Eg, can't even delete a quote I no longer want to quote in another thread so can't post in it. It's horrendous.


----------



## Guest (Feb 12, 2016)

i suggest a uk-m app then? go independent, tapa was a good thing to turn to at work, rather than logging into the web all the time,

just my 2 cent.


----------



## Lorian (Apr 9, 2003)

Gainsder said:


> i suggest a uk-m app then? go independent, tapa was a good thing to turn to at work, rather than logging into the web all the time,
> 
> just my 2 cent.


 The software devs behind the forum are considering a dedicated app.
For the time being though, the mobile version is being improved with each update.


----------



## H_JM_S (Mar 27, 2012)

FuqOutDaWhey said:


> The usability of the mobile site vs Tapatalk on a phone just isn't comparible. I've gone from wanting to post and browse to it now being a hassle. I'm sure I'm not the only one.


 I completely agree


----------



## Dazza (Aug 7, 2010)

Tapatalk plays nice or at least did. Using the quote function is a mare, can't edit anything and end up signing of in frustration. Didn't think to look here, just thought Tapatalk was playing up.


----------



## Lorian (Apr 9, 2003)

Dazza said:


> Tapatalk plays nice or at least did. Using the quote function is a mare, can't edit anything and end up signing of in frustration. Didn't think to look here, just thought Tapatalk was playing up.


 The mobile usability is being worked on and is improving with each release. If you've got specific criticism feel free to air it or PM me. I'm happy to report back to the dev's to try and get changes implemented.

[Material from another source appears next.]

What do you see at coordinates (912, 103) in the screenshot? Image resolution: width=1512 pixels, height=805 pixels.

To do this though I need specific actionable points of what can be improved or issues that need to be addressed.


----------



## 31205 (Jan 16, 2013)

I think this site is fine on mobile. Dunno what everyone's moaning about.


----------



## Endomorph84 (Jan 21, 2016)

sen said:


> I think this site is fine on mobile. Dunno what everyone's moaning about.

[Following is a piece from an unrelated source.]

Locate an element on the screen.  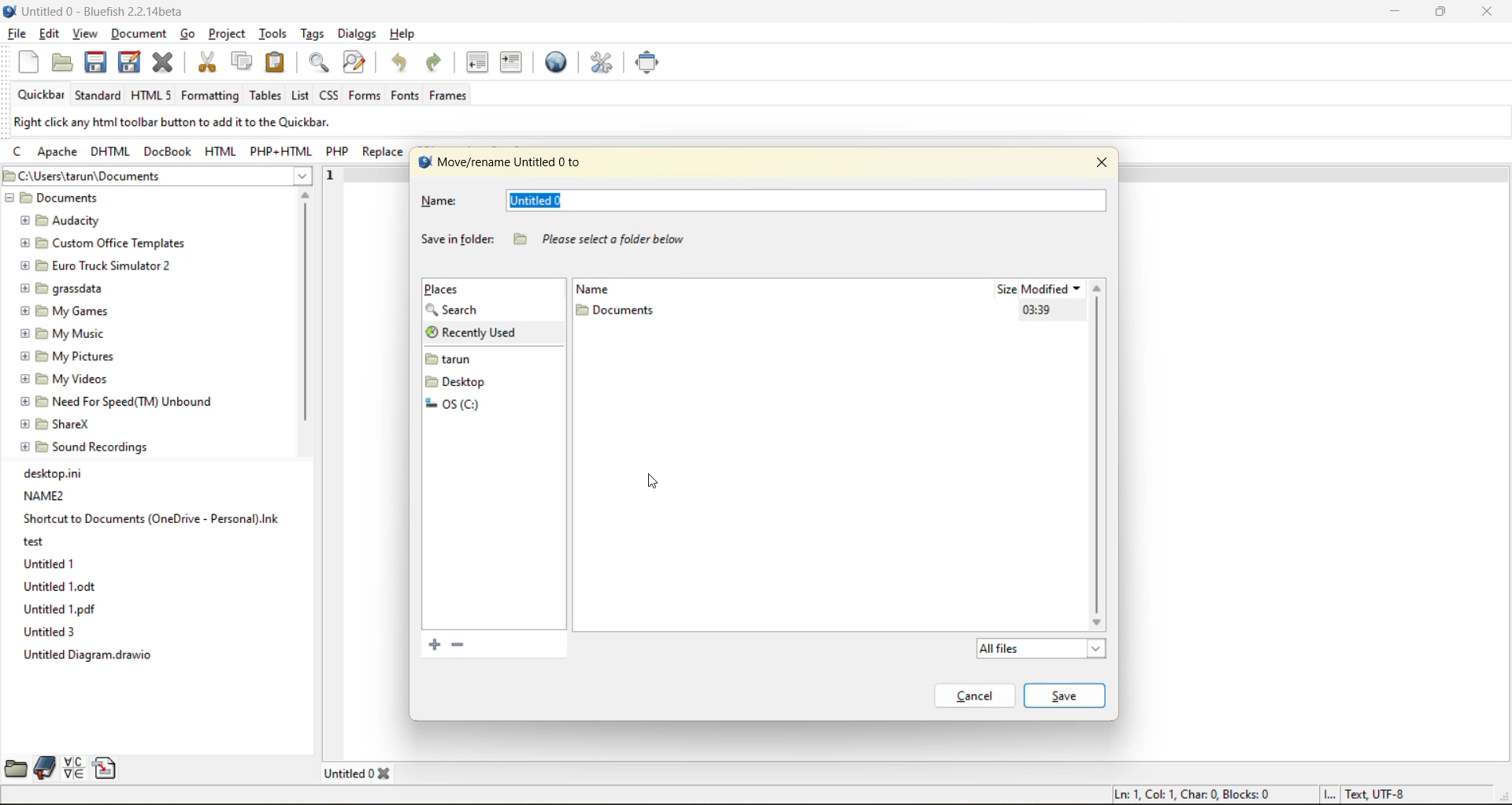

 Agreed mate, it's tip top. I'm on iPhone when mobile.


----------



## Quackerz (Dec 19, 2015)

sen said:


> I think this site is fine on mobile. Dunno what everyone's moaning about.

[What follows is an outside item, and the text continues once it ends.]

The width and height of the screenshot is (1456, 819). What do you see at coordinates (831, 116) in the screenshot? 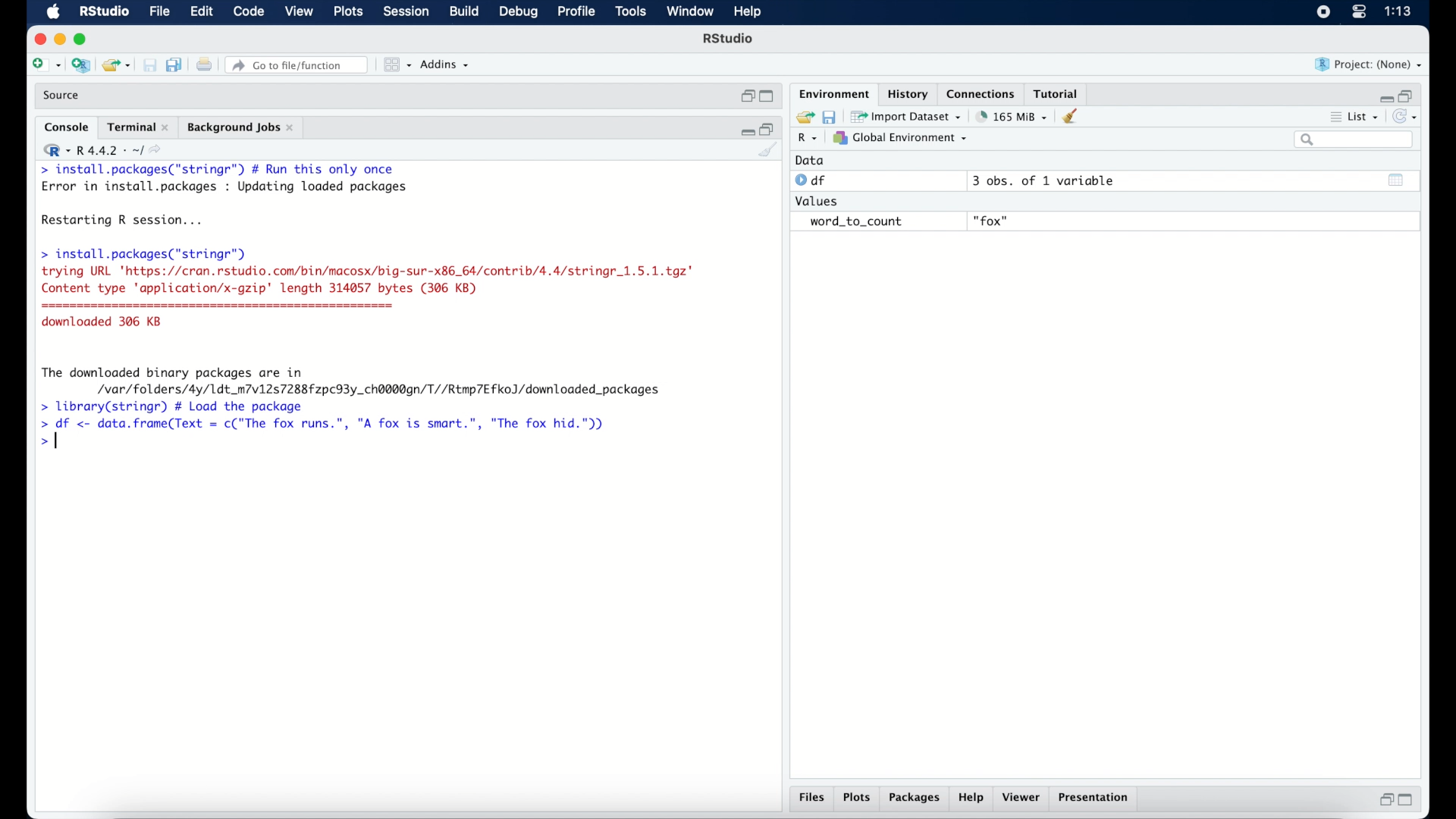
I see `save` at bounding box center [831, 116].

 I would agree also, site is fine on mobile, no issues at all.........


----------



## Quackerz (Dec 19, 2015)

@Lorian, off topic but is there any chance you could reply to my PM? I want to be able to access my ass thread............


----------



## 31205 (Jan 16, 2013)

Endomorph84 said:


> Agreed mate, it's tip top. I'm on iPhone when mobile.


 Same mate. Gave my pc to my brother so always on mobile. No issues at all.


----------



## Lorian (Apr 9, 2003)

Quackerz said:


> @Lorian, off topic but is there any chance you could reply to my PM? I want to be able to access my ass thread............


 Done


----------



## Quackerz (Dec 19, 2015)

@Lorian

Pop up adds seem to be playing up on the mobile site. Will not let me view the page in the proper format.


----------



## Lorian (Apr 9, 2003)

Quackerz said:


> @Lorian
> 
> Pop up adds seem to be playing up on the mobile site. Will not let me view the page in the proper format.


 Should be fine now, thanks.


----------



## Quackerz (Dec 19, 2015)

Lorian said:


> Should be fine now, thanks.


 Yeah it is. :thumb


----------



## Ultrasonic (Jul 13, 2004)

Am I the only one that has the website crashing loads on my mobile? It's no more stable that Tapatalk was for me I'm afraid.


----------



## Lorian (Apr 9, 2003)

Ultrasonic said:


> Am I the only one that has the website crashing loads on my mobile? It's no more stable that Tapatalk was for me I'm afraid.


 Can you be more specific? Is the crash consistently repeatable?


----------



## Ultrasonic (Jul 13, 2004)

Lorian said:


> Can you be more specific? Is the crash consistently repeatable?


 I'll try to remember to make a note when it happens. I think it might most often happen when editing posts, and it is a Firefox error that I get. On Android.


----------



## Ultrasonic (Jul 13, 2004)

I haven't used it much on my phone since posting above, but one thing that does cause it to crash is if I try to split a quote in two but I can just choose not to do that. In fact splitting a quote in two does weird things on the web verstion behaves oddly too - You end up typing right to left rather than left to right!


----------



## Ultrasonic (Jul 13, 2004)

Trying to tag someone on my phone causes Firefox to crash.


----------



## Lorian (Apr 9, 2003)

Ultrasonic said:


> Trying to tag someone on my phone causes Firefox to crash.


 There's been a couple of updates which should have improved the tagging reliability.

Please can you let me know if this still happens for you?


----------